START Text

Before starting an in-vitro fertilisation cycle, some women need help to ovulate and the use of growth hormone therapy may help these women. This aims to reduce the use of gonadotropin therapy to stimulate ovulation, a hormone that can cause multiple pregnancy. The review of trials found no evidence that growth hormone helps improve birth rates in women who are undergoing ovulation induction prior to in-vitro fertilisation. However there is some evidence of increased pregnancy and birth rates in women who are considered 'poor responders' to in-vitro fertilisation. More research is needed.
Although the use of growth hormone in poor responders has been found to show a significant improvement in live birth rates, we were unable to identify which sub-group of poor responders would benefit the most from adjuvant growth hormone. The result needs to be interpreted with caution, the included trials were few in number and small sample size. Therefore, before recommending growth hormone adjuvant in in-vitro fertilisation further research is necessary to fully define its role.
In an effort to improve outcomes of in-vitro fertilisation cycles the use of growth hormone has been considered. Improving the outcomes of in-vitro fertilisation is especially important for subfertile women who are considered 'poor responders'.
To assess the effectiveness of adjuvant growth hormone in in-vitro fertilisation protocols.

END Text

## Exercise requirements
- 1) List every sentence in the growth hormone text that contains the words "poor responders."
- 2) Translate this sentence from the growth hormone text into Spanish: "In an effort to improve outcomes of in-vitro fertilisation cycles the use of growth hormone has been considered."
- 3) Extend the text on growth hormone in in-vitro fertilization beyond its last sentence.

START Entries shown

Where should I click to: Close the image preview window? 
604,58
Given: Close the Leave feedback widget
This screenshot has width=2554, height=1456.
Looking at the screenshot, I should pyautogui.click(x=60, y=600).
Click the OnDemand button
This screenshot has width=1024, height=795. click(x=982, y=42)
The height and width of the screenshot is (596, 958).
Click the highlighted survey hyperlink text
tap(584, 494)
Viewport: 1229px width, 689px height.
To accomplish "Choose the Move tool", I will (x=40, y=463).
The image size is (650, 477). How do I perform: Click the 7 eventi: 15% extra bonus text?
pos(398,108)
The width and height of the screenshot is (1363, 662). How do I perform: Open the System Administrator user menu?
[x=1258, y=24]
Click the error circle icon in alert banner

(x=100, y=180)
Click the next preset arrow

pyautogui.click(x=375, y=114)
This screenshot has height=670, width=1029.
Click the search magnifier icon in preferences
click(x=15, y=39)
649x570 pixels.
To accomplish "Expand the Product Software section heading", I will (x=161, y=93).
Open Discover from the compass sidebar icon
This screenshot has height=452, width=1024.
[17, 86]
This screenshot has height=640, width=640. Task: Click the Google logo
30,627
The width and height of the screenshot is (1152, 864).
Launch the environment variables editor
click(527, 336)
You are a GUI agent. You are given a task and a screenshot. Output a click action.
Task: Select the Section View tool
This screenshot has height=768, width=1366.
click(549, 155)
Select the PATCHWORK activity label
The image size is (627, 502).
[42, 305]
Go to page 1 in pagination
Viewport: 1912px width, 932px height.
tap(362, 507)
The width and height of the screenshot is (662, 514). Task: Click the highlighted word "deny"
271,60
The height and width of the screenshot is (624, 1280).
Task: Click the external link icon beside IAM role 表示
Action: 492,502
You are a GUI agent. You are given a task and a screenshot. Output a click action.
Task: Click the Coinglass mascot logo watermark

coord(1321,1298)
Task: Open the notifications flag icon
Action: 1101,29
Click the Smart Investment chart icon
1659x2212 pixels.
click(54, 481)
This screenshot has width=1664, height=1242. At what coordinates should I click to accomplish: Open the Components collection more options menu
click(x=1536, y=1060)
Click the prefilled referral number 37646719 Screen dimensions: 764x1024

END Entries shown

## Answers to the exercise
- 1)
- However there is some evidence of increased pregnancy and birth rates in women who are considered 'poor responders' to in-vitro fertilisation.
- Although the use of growth hormone in poor responders has been found to show a significant improvement in live birth rates, we were unable to identify which sub-group of poor responders would benefit the most from adjuvant growth hormone.
- Improving the outcomes of in-vitro fertilisation is especially important for subfertile women who are considered 'poor responders'.

- 2) En un esfuerzo por mejorar los resultados de los ciclos de fecundación in vitro, se ha considerado el uso de la hormona del crecimiento.

- 3)
We searched the Cochrane Menstrual Disorders and Subfertility Groups trials register (June 2009), the Cochrane Central Register of Controlled Trials (Cochrane Library Issue 2, 2009), MEDLINE (1966 to June 2009), EMBASE (1988 to June 2009) and Biological Abstracts (1969 to June 2009).
All randomised controlled trials were included if they addressed the research question and provided outcome data for intervention and control participants.
Assessment of trial risk of bias and extraction of relevant data was performed independently by two reviewers.
Ten studies (440 subfertile couples) were included. Results of the meta-analysis demonstrated no difference in outcome measures and adverse events in the routine use of adjuvant growth hormone in in-vitro fertilisation protocols. However, meta-analysis demonstrated a statistically significant difference in both live birth rates and pregnancy rates favouring the use of adjuvant growth hormone in in-vitro fertilisation protocols in women who are considered poor responders without increasing adverse events, OR 5.39, 95% CI 1.89 to 15.35 and OR 3.28, 95% CI 1.74 to 6.20 respectively.